- **Work to be completed**
Render each line of the listing below as one string in a JSON list, leaving out blank lines.

- **Data listing**
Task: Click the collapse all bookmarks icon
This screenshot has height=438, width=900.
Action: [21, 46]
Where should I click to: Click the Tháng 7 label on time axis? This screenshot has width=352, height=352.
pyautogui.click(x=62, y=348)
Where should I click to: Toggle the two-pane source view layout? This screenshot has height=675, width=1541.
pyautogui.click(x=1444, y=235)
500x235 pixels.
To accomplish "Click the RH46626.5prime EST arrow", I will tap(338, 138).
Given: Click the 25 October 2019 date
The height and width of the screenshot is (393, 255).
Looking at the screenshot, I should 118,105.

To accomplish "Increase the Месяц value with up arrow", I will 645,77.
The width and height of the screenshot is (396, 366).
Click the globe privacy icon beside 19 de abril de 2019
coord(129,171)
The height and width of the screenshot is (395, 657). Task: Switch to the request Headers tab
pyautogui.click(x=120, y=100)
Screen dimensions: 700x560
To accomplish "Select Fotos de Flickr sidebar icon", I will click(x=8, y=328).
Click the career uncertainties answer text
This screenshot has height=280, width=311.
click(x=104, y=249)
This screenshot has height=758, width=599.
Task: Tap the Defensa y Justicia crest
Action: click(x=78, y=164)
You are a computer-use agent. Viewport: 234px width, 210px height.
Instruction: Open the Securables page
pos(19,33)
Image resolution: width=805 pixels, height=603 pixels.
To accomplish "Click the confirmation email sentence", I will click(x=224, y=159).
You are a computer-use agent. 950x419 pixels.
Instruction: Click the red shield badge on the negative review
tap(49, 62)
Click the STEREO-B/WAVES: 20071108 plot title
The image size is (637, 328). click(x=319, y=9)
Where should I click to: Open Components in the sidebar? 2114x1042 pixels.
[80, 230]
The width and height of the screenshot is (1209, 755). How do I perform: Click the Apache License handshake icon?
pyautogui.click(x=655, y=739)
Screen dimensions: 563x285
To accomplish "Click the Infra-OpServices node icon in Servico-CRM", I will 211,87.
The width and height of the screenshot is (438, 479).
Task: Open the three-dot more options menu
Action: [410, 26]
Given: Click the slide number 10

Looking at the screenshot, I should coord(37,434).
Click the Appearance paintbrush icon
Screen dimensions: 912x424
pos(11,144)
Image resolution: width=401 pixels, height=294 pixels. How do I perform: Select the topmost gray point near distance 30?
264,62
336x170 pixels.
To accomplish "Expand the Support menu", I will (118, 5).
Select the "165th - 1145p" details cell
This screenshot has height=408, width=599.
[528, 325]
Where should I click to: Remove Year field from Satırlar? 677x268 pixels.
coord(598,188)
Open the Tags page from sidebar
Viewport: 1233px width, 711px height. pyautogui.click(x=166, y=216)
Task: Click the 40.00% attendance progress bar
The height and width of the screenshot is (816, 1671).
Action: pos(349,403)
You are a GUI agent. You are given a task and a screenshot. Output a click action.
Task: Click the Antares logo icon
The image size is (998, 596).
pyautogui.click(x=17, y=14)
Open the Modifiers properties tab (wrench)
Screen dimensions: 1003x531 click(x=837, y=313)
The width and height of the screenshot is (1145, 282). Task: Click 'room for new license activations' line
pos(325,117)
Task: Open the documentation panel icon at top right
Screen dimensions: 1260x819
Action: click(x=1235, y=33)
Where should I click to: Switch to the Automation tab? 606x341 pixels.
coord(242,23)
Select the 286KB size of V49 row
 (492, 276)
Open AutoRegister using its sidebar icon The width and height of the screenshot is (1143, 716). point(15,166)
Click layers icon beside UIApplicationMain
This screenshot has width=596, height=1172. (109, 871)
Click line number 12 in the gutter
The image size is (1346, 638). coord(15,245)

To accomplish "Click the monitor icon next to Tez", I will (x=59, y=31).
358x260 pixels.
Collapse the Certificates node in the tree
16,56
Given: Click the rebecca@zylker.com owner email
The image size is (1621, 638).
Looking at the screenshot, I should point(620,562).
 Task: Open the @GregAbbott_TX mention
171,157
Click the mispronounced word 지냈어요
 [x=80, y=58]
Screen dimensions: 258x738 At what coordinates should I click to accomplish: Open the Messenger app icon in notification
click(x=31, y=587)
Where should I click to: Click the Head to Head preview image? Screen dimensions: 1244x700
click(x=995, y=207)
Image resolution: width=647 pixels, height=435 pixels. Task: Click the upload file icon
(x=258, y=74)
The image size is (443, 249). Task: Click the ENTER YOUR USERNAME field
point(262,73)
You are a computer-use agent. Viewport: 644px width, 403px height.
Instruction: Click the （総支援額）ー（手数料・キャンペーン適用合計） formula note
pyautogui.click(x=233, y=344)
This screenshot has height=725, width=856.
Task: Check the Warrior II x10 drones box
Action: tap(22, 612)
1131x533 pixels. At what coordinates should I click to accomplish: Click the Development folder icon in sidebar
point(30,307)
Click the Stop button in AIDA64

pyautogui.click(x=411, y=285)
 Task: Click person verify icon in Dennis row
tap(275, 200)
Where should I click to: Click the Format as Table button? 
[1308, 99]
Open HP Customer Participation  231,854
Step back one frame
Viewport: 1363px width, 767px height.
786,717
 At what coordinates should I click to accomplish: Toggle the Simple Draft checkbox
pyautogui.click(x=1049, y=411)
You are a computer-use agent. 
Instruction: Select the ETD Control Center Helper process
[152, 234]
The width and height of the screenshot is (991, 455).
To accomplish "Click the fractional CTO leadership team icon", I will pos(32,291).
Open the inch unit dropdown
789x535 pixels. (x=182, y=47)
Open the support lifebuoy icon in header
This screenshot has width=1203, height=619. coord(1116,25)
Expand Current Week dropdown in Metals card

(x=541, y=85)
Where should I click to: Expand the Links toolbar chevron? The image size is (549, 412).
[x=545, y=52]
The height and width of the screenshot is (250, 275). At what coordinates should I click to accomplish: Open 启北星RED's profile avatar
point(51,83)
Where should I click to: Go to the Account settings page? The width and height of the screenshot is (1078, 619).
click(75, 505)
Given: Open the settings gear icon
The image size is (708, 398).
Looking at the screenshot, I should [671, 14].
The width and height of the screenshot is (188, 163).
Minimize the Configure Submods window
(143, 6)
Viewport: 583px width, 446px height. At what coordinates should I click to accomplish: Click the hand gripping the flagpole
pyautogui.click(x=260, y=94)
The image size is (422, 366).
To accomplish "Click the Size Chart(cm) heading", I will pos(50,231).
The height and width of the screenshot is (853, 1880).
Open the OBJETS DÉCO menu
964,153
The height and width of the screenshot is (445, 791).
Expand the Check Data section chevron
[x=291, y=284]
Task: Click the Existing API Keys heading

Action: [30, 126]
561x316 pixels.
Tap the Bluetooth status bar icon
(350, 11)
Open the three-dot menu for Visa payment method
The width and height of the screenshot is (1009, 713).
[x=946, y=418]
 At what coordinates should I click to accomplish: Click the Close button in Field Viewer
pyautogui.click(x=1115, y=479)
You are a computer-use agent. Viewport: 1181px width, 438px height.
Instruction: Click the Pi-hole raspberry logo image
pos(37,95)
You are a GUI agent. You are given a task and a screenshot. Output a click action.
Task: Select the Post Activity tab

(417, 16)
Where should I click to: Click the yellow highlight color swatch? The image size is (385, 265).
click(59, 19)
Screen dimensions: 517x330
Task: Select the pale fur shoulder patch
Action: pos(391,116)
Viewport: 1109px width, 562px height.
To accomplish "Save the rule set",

- **The reply**
[
  "Task: Click the collapse all bookmarks icon",
  "This screenshot has height=438, width=900.",
  "Action: [21, 46]",
  "Where should I click to: Click the Tháng 7 label on time axis? This screenshot has width=352, height=352.",
  "pyautogui.click(x=62, y=348)",
  "Where should I click to: Toggle the two-pane source view layout? This screenshot has height=675, width=1541.",
  "pyautogui.click(x=1444, y=235)",
  "500x235 pixels.",
  "To accomplish \"Click the RH46626.5prime EST arrow\", I will tap(338, 138).",
  "Given: Click the 25 October 2019 date",
  "The height and width of the screenshot is (393, 255).",
  "Looking at the screenshot, I should 118,105.",
  "To accomplish \"Increase the Месяц value with up arrow\", I will 645,77.",
  "The width and height of the screenshot is (396, 366).",
  "Click the globe privacy icon beside 19 de abril de 2019",
  "coord(129,171)",
  "The height and width of the screenshot is (395, 657). Task: Switch to the request Headers tab",
  "pyautogui.click(x=120, y=100)",
  "Screen dimensions: 700x560",
  "To accomplish \"Select Fotos de Flickr sidebar icon\", I will click(x=8, y=328).",
  "Click the career uncertainties answer text",
  "This screenshot has height=280, width=311.",
  "click(x=104, y=249)",
  "This screenshot has height=758, width=599.",
  "Task: Tap the Defensa y Justicia crest",
  "Action: click(x=78, y=164)",
  "You are a computer-use agent. Viewport: 234px width, 210px height.",
  "Instruction: Open the Securables page",
  "pos(19,33)",
  "Image resolution: width=805 pixels, height=603 pixels.",
  "To accomplish \"Click the confirmation email sentence\", I will click(x=224, y=159).",
  "You are a computer-use agent. 950x419 pixels.",
  "Instruction: Click the red shield badge on the negative review",
  "tap(49, 62)",
  "Click the STEREO-B/WAVES: 20071108 plot title",
  "The image size is (637, 328). click(x=319, y=9)",
  "Where should I click to: Open Components in the sidebar? 2114x1042 pixels.",
  "[80, 230]",
  "The width and height of the screenshot is (1209, 755). How do I perform: Click the Apache License handshake icon?",
  "pyautogui.click(x=655, y=739)",
  "Screen dimensions: 563x285",
  "To accomplish \"Click the Infra-OpServices node icon in Servico-CRM\", I will 211,87.",
  "The width and height of the screenshot is (438, 479).",
  "Task: Open the three-dot more options menu",
  "Action: [410, 26]",
  "Given: Click the slide number 10",
  "Looking at the screenshot, I should coord(37,434).",
  "Click the Appearance paintbrush icon",
  "Screen dimensions: 912x424",
  "pos(11,144)",
  "Image resolution: width=401 pixels, height=294 pixels. How do I perform: Select the topmost gray point near distance 30?",
  "264,62",
  "336x170 pixels.",
  "To accomplish \"Expand the Support menu\", I will (118, 5).",
  "Select the \"165th - 1145p\" details cell",
  "This screenshot has height=408, width=599.",
  "[528, 325]",
  "Where should I click to: Remove Year field from Satırlar? 677x268 pixels.",
  "coord(598,188)",
  "Open the Tags page from sidebar",
  "Viewport: 1233px width, 711px height. pyautogui.click(x=166, y=216)",
  "Task: Click the 40.00% attendance progress bar",
  "The height and width of the screenshot is (816, 1671).",
  "Action: pos(349,403)",
  "You are a GUI agent. You are given a task and a screenshot. Output a click action.",
  "Task: Click the Antares logo icon",
  "The image size is (998, 596).",
  "pyautogui.click(x=17, y=14)",
  "Open the Modifiers properties tab (wrench)",
  "Screen dimensions: 1003x531 click(x=837, y=313)",
  "The width and height of the screenshot is (1145, 282). Task: Click 'room for new license activations' line",
  "pos(325,117)",
  "Task: Open the documentation panel icon at top right",
  "Screen dimensions: 1260x819",
  "Action: click(x=1235, y=33)",
  "Where should I click to: Switch to the Automation tab? 606x341 pixels.",
  "coord(242,23)",
  "Select the 286KB size of V49 row",
  " (492, 276)",
  "Open AutoRegister using its sidebar icon The width and height of the screenshot is (1143, 716). point(15,166)",
  "Click layers icon beside UIApplicationMain",
  "This screenshot has width=596, height=1172. (109, 871)",
  "Click line number 12 in the gutter",
  "The image size is (1346, 638). coord(15,245)",
  "To accomplish \"Click the monitor icon next to Tez\", I will (x=59, y=31).",
  "358x260 pixels.",
  "Collapse the Certificates node in the tree",
  "16,56",
  "Given: Click the rebecca@zylker.com owner email",
  "The image size is (1621, 638).",
  "Looking at the screenshot, I should point(620,562).",
  " Task: Open the @GregAbbott_TX mention",
  "171,157",
  "Click the mispronounced word 지냈어요",
  " [x=80, y=58]",
  "Screen dimensions: 258x738 At what coordinates should I click to accomplish: Open the Messenger app icon in notification",
  "click(x=31, y=587)",
  "Where should I click to: Click the Head to Head preview image? Screen dimensions: 1244x700",
  "click(x=995, y=207)",
  "Image resolution: width=647 pixels, height=435 pixels. Task: Click the upload file icon",
  "(x=258, y=74)",
  "The image size is (443, 249). Task: Click the ENTER YOUR USERNAME field",
  "point(262,73)",
  "You are a computer-use agent. Viewport: 644px width, 403px height.",
  "Instruction: Click the （総支援額）ー（手数料・キャンペーン適用合計） formula note",
  "pyautogui.click(x=233, y=344)",
  "This screenshot has height=725, width=856.",
  "Task: Check the Warrior II x10 drones box",
  "Action: tap(22, 612)",
  "1131x533 pixels. At what coordinates should I click to accomplish: Click the Development folder icon in sidebar",
  "point(30,307)",
  "Click the Stop button in AIDA64",
  "pyautogui.click(x=411, y=285)",
  " Task: Click person verify icon in Dennis row",
  "tap(275, 200)",
  "Where should I click to: Click the Format as Table button? ",
  "[1308, 99]",
  "Open HP Customer Participation  231,854",
  "Step back one frame",
  "Viewport: 1363px width, 767px height.",
  "786,717",
  " At what coordinates should I click to accomplish: Toggle the Simple Draft checkbox",
  "pyautogui.click(x=1049, y=411)",
  "You are a computer-use agent. ",
  "Instruction: Select the ETD Control Center Helper process",
  "[152, 234]",
  "The width and height of the screenshot is (991, 455).",
  "To accomplish \"Click the fractional CTO leadership team icon\", I will pos(32,291).",
  "Open the inch unit dropdown",
  "789x535 pixels. (x=182, y=47)",
  "Open the support lifebuoy icon in header",
  "This screenshot has width=1203, height=619. coord(1116,25)",
  "Expand Current Week dropdown in Metals card",
  "(x=541, y=85)",
  "Where should I click to: Expand the Links toolbar chevron? The image size is (549, 412).",
  "[x=545, y=52]",
  "The height and width of the screenshot is (250, 275). At what coordinates should I click to accomplish: Open 启北星RED's profile avatar",
  "point(51,83)",
  "Where should I click to: Go to the Account settings page? The width and height of the screenshot is (1078, 619).",
  "click(75, 505)",
  "Given: Open the settings gear icon",
  "The image size is (708, 398).",
  "Looking at the screenshot, I should [671, 14].",
  "The width and height of the screenshot is (188, 163).",
  "Minimize the Configure Submods window",
  "(143, 6)",
  "Viewport: 583px width, 446px height. At what coordinates should I click to accomplish: Click the hand gripping the flagpole",
  "pyautogui.click(x=260, y=94)",
  "The image size is (422, 366).",
  "To accomplish \"Click the Size Chart(cm) heading\", I will pos(50,231).",
  "The height and width of the screenshot is (853, 1880).",
  "Open the OBJETS DÉCO menu",
  "964,153",
  "The height and width of the screenshot is (445, 791).",
  "Expand the Check Data section chevron",
  "[x=291, y=284]",
  "Task: Click the Existing API Keys heading",
  "Action: [30, 126]",
  "561x316 pixels.",
  "Tap the Bluetooth status bar icon",
  "(350, 11)",
  "Open the three-dot menu for Visa payment method",
  "The width and height of the screenshot is (1009, 713).",
  "[x=946, y=418]",
  " At what coordinates should I click to accomplish: Click the Close button in Field Viewer",
  "pyautogui.click(x=1115, y=479)",
  "You are a computer-use agent. Viewport: 1181px width, 438px height.",
  "Instruction: Click the Pi-hole raspberry logo image",
  "pos(37,95)",
  "You are a GUI agent. You are given a task and a screenshot. Output a click action.",
  "Task: Select the Post Activity tab",
  "(417, 16)",
  "Where should I click to: Click the yellow highlight color swatch? The image size is (385, 265).",
  "click(59, 19)",
  "Screen dimensions: 517x330",
  "Task: Select the pale fur shoulder patch",
  "Action: pos(391,116)",
  "Viewport: 1109px width, 562px height.",
  "To accomplish \"Save the rule set\","
]